All’attività del San Marco e a quella del San Rocco di Muggia l’ex presidente Paolo Valenti, assieme all’ingegner Ernesto Gellner, hanno dedicato due libri fondamentali per conoscere la storia e le caratteristiche tecniche dei cantieri e delle navi che vi furono costruite, l’organizzazione del lavoro degli operai, l’impegno dei progettisti. Mario Marzari, un altro socio dell’Aldebaran, purtroppo scomparso anzitempo, si era dedicato alla storia della marineria tradizionale adriatica e per la casa editrice “Mursia” aveva redatto due volumi del tutto innovativi sul piano culturale dedicati ai trabaccoli e ai bragozzi, ai metodi usati per la loro costruzione in legno, alle caratteristiche nautiche dei due scafi, ai colori delle loro vele che ne contraddistinguevano il porto di origine e di armamento.

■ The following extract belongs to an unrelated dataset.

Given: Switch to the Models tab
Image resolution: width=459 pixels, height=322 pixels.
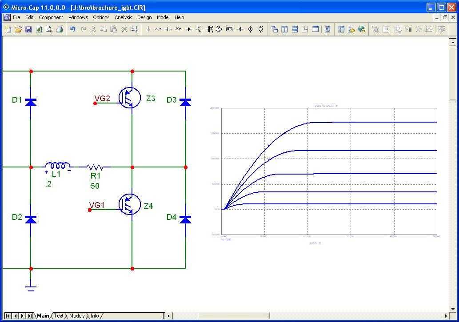Looking at the screenshot, I should coord(77,316).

Giorgio Spazzapan ha invece scritto e pubblicato con la collaborazione di Paolo Valenti un prezioso volume sui vaporetti che hanno navigato tra Trieste, l’Istria e il Quarnero. Ha raccolto e inserito nelle pagine numerose fotografie d’epoca della sua ponderosa collezione, manifesti, nomi di società armatrici scomparse nel tempo e di comandanti entrati nella storia, tra cui Nazario Sauro. Ha anche raccontato la sorte subita dai vaporetti “militarizzati” negli anni delle due guerre mondiali.

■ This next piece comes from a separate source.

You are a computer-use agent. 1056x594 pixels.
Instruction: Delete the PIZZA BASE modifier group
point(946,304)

Aldo Cherini ha redatto numerosi “quaderni” con magnifici disegni di velieri e notizie molto precise e dettagliate sulle loro vicissitudini. Ha scritto sui “quaderni” dell’Aldebaran, della tragedia del piroscafo “Baron Gautsch”, finito il 13 agosto 1914 in un campo minato al largo di Brioni e affondato rapidamente, trascinando sul fondo almeno 130 dei 300 passeggeri. Un altro suo “quaderno“ è dedicato alla costruzione del faro della Vittoria, altri ancora al batiscafo “Trieste” e all’industria navalmeccanica della nostra regione. Si potrebbe continuare a lungo in una carrellata sul passato. Ma l’Aldebaran e il suo presidente guardano al futuro della loro associazione, pensano a una grande mostra cui hanno lavorato anche in questi due anni di pandemia. «Una mostra su Trieste e il mare. La città è stata collegata con tutti i maggiori porti del mondo. Vogliamo mostrare le navi di queste linee marittime, i cantieri in cui i nostri tecnici le hanno costruite, i servizi portuali, le Compagnie di navigazione, gli armatori, le assicurazioni, i recuperi navali, i palombari e i rimorchiatori. Tutto ciò che ruota e ha ruotato attorno al porto a partire dal 1837, l’anno in cui convenzionalmente è iniziata la vita del Lloyd, prima austriaco, poi triestino. Noi siamo pronti e se qualcuno vuole cogliere il testimone…».